◆ Enunciado da tarefa: No texto sobre cardite reumática, qual esquema profilático foi aplicado no trial descrito?

◆ Trecho do texto:
*****
Os impactos da cardite reumática ao redor do mundo são intensos e, consideravelmente, negligenciados. Por diversas razões, passando por aspectos econômicos e sociais, a doença reumática e sua principal repercussão, a cardite, acabaram ficando em segundo plano nas discussões científicas sobre valvopatias e nas ações de saúde pública. Essa é uma daquelas doenças que poderiam ser completamente exterminadas do plano terrestre em casos de uma profilaxia primária bem realizada. O tratamento adequado de uma faringoamigdalite bacteriana, em tempo compatível, corta a cascata de eventos imunoinflamatórios que culminam com a cardite aguda e, no futuro, com uma possível sequela valvar crônica. Mas, pensando em medidas a curto prazo, uma vez que o indivíduo já tenha manifestado febre reumática, ele passa a ser um candidato a realizar o que chamamos de profilaxia secundária. O uso da penicilina benzatina intramuscular de 21 em 21 dias é indicado para erradicar a colonização de uma possível cepa reumatogênica e, também, para evitar novas infecções que poderiam resultar em novos surtos de febre reumática no indivíduo e, assim, retardar a progressão da cardite reumática.

Baseado nesses conceitos, foi publicado recentemente um trial que avalia o impacto do uso da penicilina G benzatina na profilaxia secundária desse grupo de pacientes acerca de uma possível regressão de uma valvopatia insipiente. Analisando o ecocardiograma de mais de 100 mil pacientes que tinham de 5 a 17 anos, aqueles que tinham alterações ecocardiográficas sugestivas de envolvimento reumático foram selecionados para serem randomizados em um grupo que receberia a profilaxia secundária e outro que apenas acompanharia clinicamente. O esquema profilático que foi realizado foi a aplicação de penicilina g benzatina a cada 4 semanas por 2 anos seguidos.

O desfecho primário pesquisado foi a progressão ecocardiográfica da lesão latente e esses casos foram divididos em três grupos: lesão pior, lesão igual ou lesão melhor. Já o desfecho secundário estabelecido foi a melhora da lesão latente ao longo de 2 anos.
*****
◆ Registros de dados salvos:
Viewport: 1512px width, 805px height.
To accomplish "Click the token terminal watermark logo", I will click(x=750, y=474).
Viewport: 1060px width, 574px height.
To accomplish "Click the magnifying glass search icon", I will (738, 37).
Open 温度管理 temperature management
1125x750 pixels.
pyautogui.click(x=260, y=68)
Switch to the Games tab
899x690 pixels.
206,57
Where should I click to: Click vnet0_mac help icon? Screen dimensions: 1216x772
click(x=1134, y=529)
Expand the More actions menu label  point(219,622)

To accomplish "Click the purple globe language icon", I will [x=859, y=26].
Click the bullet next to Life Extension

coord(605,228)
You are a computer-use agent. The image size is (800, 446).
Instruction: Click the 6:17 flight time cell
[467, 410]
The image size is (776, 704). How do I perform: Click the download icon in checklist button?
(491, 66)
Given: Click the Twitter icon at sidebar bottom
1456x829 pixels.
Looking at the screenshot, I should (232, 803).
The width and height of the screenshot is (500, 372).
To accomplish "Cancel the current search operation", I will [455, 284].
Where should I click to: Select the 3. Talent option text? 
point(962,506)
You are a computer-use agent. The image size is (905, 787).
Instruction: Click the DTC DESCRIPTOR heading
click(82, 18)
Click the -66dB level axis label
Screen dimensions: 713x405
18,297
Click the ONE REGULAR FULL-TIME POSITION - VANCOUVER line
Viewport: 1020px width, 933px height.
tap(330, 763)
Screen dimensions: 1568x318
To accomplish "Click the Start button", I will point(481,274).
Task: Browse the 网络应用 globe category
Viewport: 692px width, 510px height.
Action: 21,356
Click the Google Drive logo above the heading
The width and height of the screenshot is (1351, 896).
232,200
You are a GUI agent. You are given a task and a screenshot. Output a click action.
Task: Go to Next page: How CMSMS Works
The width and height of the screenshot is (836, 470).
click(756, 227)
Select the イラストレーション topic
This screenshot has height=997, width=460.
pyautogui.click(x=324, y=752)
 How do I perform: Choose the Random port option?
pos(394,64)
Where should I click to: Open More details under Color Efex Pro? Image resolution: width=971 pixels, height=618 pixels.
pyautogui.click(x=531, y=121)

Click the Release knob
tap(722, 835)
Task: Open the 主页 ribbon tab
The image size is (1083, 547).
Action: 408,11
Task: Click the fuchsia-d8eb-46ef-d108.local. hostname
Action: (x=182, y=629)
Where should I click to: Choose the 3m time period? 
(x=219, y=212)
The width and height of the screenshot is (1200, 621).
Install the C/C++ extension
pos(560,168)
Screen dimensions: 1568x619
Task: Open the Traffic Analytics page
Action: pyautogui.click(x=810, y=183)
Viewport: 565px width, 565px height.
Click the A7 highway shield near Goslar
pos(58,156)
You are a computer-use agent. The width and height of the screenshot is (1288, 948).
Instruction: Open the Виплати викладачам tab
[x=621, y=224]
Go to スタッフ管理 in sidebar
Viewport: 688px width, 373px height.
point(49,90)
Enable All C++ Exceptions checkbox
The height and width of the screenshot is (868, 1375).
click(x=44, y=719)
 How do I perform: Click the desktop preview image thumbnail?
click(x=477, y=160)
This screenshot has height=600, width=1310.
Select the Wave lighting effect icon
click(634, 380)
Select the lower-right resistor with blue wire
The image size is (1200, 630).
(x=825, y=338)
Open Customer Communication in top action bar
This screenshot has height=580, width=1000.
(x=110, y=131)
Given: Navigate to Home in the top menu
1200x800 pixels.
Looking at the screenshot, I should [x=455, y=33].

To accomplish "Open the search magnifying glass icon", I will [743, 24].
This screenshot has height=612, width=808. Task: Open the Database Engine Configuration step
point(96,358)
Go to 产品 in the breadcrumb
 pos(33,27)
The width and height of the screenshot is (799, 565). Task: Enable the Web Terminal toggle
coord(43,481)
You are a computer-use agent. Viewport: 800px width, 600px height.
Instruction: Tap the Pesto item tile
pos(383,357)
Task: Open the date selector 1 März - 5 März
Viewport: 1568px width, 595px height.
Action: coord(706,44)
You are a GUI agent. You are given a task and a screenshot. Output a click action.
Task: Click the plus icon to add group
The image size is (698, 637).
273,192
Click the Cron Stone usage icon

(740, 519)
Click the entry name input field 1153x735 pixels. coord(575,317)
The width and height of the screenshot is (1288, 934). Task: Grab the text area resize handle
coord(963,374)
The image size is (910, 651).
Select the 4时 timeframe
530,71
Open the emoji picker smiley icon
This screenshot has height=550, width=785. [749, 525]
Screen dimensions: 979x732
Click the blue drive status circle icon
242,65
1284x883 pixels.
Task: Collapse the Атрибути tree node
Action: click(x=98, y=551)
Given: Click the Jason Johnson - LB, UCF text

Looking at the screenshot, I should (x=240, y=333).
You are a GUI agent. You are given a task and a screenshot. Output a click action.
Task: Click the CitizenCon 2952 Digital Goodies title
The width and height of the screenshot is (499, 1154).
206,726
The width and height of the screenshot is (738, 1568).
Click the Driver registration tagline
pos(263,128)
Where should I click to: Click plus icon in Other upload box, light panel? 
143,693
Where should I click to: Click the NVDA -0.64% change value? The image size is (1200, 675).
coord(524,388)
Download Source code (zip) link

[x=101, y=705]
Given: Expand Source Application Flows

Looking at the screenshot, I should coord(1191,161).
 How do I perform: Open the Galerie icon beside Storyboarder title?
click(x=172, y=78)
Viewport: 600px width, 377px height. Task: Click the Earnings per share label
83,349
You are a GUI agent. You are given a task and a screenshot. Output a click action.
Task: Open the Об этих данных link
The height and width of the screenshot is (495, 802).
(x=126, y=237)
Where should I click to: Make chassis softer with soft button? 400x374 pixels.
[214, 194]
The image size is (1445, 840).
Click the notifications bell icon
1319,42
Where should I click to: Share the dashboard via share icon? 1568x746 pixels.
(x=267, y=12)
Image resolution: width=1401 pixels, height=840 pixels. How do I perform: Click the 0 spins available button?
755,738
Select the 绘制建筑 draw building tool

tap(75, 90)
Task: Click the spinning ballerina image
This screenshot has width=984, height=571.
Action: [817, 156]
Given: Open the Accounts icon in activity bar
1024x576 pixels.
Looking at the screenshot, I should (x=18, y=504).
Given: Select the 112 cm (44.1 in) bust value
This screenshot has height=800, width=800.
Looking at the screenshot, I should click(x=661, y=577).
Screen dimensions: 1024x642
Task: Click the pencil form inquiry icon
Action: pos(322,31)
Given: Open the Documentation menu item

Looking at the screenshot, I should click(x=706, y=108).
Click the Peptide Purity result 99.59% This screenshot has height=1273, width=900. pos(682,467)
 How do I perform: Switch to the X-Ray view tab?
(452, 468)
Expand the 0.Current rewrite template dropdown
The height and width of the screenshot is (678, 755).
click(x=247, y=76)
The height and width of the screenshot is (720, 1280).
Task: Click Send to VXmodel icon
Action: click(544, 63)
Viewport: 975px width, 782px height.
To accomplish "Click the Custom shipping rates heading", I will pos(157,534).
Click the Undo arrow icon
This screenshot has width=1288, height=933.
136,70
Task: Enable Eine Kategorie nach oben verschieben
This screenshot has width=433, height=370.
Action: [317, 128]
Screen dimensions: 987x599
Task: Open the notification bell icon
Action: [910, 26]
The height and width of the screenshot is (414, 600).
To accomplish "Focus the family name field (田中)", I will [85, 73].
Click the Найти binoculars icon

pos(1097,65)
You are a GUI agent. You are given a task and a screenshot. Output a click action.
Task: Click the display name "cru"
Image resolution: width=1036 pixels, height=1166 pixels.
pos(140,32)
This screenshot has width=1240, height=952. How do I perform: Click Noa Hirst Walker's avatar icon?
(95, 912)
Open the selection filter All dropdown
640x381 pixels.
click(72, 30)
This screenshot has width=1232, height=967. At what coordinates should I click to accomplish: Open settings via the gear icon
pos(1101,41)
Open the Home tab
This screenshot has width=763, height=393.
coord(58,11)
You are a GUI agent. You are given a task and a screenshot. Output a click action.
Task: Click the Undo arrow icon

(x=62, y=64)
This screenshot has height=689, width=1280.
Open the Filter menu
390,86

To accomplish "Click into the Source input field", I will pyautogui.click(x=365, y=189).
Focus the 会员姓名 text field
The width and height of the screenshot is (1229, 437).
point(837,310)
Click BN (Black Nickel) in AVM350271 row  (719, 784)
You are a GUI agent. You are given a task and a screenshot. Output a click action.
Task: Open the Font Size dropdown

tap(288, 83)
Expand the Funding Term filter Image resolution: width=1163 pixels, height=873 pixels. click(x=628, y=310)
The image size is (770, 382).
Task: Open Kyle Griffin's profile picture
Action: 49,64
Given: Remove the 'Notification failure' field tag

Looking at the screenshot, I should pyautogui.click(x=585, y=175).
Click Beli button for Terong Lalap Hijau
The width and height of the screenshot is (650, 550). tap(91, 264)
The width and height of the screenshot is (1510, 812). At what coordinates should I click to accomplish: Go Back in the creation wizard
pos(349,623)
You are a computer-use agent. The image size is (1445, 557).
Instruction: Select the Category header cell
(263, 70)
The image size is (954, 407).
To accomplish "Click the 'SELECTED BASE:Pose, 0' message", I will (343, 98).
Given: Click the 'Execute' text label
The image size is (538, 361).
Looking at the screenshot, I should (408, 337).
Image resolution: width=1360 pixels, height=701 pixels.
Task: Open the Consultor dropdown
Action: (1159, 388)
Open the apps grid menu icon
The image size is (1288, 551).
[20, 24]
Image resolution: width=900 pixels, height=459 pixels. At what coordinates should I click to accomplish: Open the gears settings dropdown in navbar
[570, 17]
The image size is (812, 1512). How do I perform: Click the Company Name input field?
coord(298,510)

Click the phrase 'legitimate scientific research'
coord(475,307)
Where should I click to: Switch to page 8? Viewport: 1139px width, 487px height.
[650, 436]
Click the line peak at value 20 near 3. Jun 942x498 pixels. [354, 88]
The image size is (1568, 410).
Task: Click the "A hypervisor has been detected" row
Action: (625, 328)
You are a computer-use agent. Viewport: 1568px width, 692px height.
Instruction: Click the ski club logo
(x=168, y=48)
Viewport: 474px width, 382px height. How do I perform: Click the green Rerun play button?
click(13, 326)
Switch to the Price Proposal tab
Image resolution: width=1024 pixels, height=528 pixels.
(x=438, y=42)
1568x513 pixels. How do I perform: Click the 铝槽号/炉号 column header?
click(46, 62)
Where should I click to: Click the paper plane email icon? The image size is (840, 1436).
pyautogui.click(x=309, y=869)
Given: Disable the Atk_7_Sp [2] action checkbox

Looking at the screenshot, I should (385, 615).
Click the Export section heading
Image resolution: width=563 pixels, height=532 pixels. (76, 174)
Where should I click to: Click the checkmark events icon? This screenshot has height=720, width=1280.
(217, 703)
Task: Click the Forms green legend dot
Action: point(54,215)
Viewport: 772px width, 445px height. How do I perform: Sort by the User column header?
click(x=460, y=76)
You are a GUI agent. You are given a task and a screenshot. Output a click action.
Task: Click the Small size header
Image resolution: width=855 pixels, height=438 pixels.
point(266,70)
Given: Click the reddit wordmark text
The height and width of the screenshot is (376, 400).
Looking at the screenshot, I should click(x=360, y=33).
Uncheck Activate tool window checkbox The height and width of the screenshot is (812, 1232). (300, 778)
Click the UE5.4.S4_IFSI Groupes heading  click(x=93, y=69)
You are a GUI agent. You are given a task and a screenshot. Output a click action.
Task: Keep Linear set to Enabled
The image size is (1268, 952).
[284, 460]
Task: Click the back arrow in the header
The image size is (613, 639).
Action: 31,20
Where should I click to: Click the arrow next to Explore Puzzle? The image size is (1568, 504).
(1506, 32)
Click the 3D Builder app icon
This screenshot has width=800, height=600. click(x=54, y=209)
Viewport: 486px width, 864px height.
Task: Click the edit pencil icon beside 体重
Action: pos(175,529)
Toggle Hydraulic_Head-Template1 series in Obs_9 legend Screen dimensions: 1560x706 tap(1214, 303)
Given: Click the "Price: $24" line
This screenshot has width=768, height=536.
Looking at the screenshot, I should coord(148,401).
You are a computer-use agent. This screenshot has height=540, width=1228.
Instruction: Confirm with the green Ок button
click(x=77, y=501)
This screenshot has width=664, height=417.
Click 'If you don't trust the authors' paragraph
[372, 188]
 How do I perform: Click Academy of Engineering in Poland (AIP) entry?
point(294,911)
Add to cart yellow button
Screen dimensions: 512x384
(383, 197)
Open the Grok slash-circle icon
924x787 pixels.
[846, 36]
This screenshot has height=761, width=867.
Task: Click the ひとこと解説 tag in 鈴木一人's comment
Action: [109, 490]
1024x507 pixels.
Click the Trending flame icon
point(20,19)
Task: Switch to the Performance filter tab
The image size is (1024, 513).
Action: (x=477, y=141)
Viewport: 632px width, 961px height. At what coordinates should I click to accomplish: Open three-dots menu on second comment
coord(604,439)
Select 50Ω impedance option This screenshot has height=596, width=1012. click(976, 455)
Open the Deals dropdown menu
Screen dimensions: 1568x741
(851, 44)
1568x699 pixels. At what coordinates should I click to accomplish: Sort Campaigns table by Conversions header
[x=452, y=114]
*****
◆ Resposta da tarefa: Penicilina G benzatina a cada 4 semanas, por 2 anos seguidos.